Friday, August 21, 2009

The Year Was 1861: Where Was Your Family?

The year was 1861 and in addition to Kansas joining the United States as a free state, the territories of Dakota, Nevada and Arizona were all formed, even as the Confederate States of Mississippi, Florida, Alabama, Georgia, Louisiana, Texas, Virginia, Arkansas, North Carolina, Tennessee, Missouri, and Kentucky followed South Carolina in seceding from the Union.
The Confederacy was taking shape, and before Abraham Lincoln even took the oath of office, Jefferson Davis had been sworn in as the president of the Confederacy.
As the president-elect made his way to Washington on the now-famous train trip, conspirators in Baltimore were planning to assassinate him as he passed through that city.
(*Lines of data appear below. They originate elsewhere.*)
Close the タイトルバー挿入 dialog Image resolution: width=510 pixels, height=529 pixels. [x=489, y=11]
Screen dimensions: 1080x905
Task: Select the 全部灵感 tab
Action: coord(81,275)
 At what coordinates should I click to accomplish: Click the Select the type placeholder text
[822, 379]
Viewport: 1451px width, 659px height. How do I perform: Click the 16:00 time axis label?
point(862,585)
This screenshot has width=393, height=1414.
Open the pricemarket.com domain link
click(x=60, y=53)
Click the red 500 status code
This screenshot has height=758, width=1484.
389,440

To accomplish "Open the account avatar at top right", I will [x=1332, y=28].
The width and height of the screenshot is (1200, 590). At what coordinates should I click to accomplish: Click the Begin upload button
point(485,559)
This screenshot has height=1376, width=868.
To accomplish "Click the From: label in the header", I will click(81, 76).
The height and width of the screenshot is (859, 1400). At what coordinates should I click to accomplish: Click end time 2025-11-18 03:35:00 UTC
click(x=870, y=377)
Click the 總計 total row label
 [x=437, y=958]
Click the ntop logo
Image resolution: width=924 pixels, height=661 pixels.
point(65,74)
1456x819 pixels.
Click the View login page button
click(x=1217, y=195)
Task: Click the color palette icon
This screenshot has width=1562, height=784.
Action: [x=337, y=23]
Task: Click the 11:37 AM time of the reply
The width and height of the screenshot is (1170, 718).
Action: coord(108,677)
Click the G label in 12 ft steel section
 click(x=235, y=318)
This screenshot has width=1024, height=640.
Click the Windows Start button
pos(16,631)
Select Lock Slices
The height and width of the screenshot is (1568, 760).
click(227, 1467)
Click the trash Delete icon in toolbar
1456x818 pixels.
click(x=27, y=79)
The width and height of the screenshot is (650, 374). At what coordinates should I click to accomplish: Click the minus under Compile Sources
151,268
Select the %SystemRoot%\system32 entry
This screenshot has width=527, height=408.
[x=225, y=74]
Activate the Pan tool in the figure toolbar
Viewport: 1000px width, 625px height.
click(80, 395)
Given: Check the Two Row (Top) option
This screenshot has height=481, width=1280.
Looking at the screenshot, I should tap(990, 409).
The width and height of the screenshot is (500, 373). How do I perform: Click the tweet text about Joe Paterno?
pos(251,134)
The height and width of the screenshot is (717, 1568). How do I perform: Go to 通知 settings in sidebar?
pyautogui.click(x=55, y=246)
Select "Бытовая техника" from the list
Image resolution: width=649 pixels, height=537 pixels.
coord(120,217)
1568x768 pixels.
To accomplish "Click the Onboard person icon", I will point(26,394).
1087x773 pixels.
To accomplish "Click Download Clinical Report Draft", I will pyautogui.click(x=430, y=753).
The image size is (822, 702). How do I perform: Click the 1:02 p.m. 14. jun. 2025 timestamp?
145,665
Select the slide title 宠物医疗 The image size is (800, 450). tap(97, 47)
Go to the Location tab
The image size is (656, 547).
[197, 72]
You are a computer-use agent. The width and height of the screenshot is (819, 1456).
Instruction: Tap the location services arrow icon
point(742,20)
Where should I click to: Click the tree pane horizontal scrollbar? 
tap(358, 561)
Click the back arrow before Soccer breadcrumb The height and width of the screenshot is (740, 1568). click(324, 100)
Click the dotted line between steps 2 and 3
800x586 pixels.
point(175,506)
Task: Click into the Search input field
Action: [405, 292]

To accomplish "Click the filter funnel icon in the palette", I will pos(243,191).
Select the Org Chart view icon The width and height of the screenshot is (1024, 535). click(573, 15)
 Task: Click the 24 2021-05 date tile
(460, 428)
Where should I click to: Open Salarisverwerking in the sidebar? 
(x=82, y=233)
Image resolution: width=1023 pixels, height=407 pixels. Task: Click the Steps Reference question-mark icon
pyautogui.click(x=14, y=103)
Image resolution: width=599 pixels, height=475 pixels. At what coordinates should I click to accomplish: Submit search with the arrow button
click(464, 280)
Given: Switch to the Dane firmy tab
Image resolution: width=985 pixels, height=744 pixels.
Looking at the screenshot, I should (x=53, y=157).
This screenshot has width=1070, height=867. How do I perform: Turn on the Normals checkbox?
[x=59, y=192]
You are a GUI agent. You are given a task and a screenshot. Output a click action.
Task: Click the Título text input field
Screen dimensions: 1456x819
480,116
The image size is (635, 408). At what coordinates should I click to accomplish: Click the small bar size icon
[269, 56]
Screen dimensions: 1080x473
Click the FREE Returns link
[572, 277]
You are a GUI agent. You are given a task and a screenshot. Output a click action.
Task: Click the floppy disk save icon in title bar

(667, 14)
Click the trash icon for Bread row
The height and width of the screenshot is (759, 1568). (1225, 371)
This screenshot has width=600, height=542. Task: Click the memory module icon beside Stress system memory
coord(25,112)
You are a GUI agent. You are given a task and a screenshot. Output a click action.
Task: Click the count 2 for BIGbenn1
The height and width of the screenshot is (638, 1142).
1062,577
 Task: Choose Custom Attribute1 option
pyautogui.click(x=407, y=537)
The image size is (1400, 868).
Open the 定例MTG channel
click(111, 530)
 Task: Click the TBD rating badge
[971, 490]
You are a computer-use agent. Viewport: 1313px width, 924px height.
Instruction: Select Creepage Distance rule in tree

Fortunately, the famous detective Allan Pinkerton had several agents who had infiltrated some of the more inflammatory elements of Baltimore society and were able to relay the details of the plot to President Lincoln and convince him to alter his plans. After fulfilling his engagement in Harrisburg, Lincoln was secretly conveyed to an earlier train that would pass through Baltimore safely the night before his scheduled arrival. As an added precaution, before he left Harrisburg, at Pinkerton’s insistence, telegraph communications from Harrisburg were cut off until Lincoln’s safe arrival in the capital to preclude the possibility that the change in plans be passed on to the assassins. For more information on the “Baltimore Plot,” see this article from Harper’s New Monthly Magazine, June 1868.
A little more than a month after President Lincoln took office, the first shots of the Civil War were fired when Confederate troops opened fire on Fort Sumter, where federal troops were stationed in Charleston Harbor.
As the war got underway, it became clear that money would be needed to fund the war and so legislation was passed creating the first income tax–3% on incomes more than $800. This tax was never put to use, but the following year, Congress passed follow-up legislation that placed a 3% tax on incomes be $600 and $10,000 and 5% on incomes greater than $10,000. It was increased in 1864 to 5% on incomes between $600 and $5,000, 7.5% for those earning between $5,000 and $10,000, and 10% for those making more than $10,000. The income tax was declared unconstitutional in 1872, but many of the Tax Assessments created by this brief income tax are now available online at Ancestry.com for members with a U.S. Deluxe membership. Click here to search and view images of the IRS Tax Assessment Lists at Ancestry.
While the United States was being torn apart by the Civil War, the Kingdom of Italy was unified under the rule of Victor Emanuel II in 1861. However, Rome remained under French protection and Venetia was under Austrian control.
In Edinburgh, Scotland, a tenement building suddenly collapsed trapping fifty people in the rubble. Thirty-five of the victims died, and just as rescuers were giving up hope a voice from the rubble cried out “Heave awa’ lads, I’m no dead yet!” The site is memorialized with a plaque that includes those words.

-Taken from ancestry.com

So where was your family in 1861? What were they doing?